Gene function prediction

For the gene function prediction, the protein sequences were aligned against known protein libraries including National Center for Biotechnology Information (NCBI) Non-Redundant (NR), Swiss-Prot²⁴, InterPro²⁵, and Pfam²⁶ databases using BLAST¹⁹ with an e-value ≤ 10⁻⁵ (access time: July 10, 2024). Blast2GO(v6.0)²⁷ was employed to annotate functions and pathways based on the Gene ontology (GO)²⁸ and Kyoto Encyclopedia of Genes and Genomes (KEGG)²⁹ databases (access time: July 10, 2024). A total of 24,749 protein-coding genes were successfully predicted (Table 6 and Fig. 3).

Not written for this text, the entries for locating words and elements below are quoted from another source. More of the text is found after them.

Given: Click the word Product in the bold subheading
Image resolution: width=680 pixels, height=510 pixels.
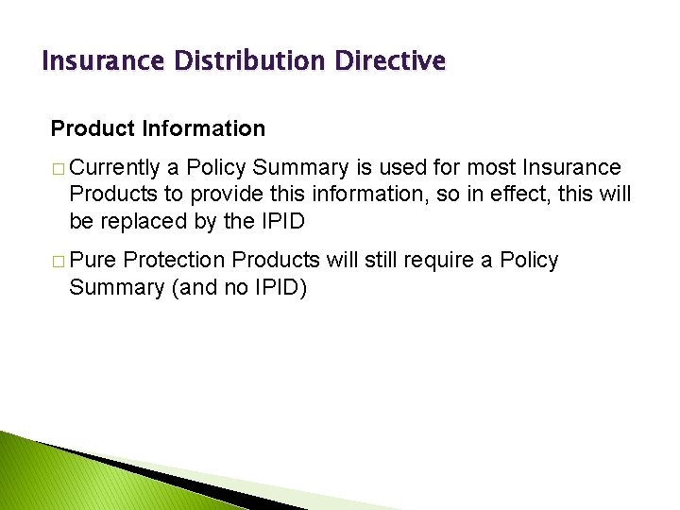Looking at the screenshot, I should [x=88, y=128].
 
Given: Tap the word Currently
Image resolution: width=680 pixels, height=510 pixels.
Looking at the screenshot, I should [x=114, y=168].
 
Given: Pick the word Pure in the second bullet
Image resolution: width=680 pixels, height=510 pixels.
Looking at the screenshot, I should [x=92, y=260].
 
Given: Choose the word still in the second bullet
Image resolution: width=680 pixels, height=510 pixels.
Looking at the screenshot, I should [x=371, y=260].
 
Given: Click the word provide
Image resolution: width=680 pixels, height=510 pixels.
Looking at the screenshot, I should [x=223, y=195].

Venn diagram of function annotations from different databases.

Non-coding RNA annotation

For the non-coding RNA annotation, tRNAscan-SE³⁰ was used for the tRNA prediction and ribosomal RNAs (rRNAs) were identified by BLAST. miRNA and snRNA were predicted by using Infernal (v1.1)³¹ against the Rfam database³². The results of non-coding RNA annotation were shown in Table 7.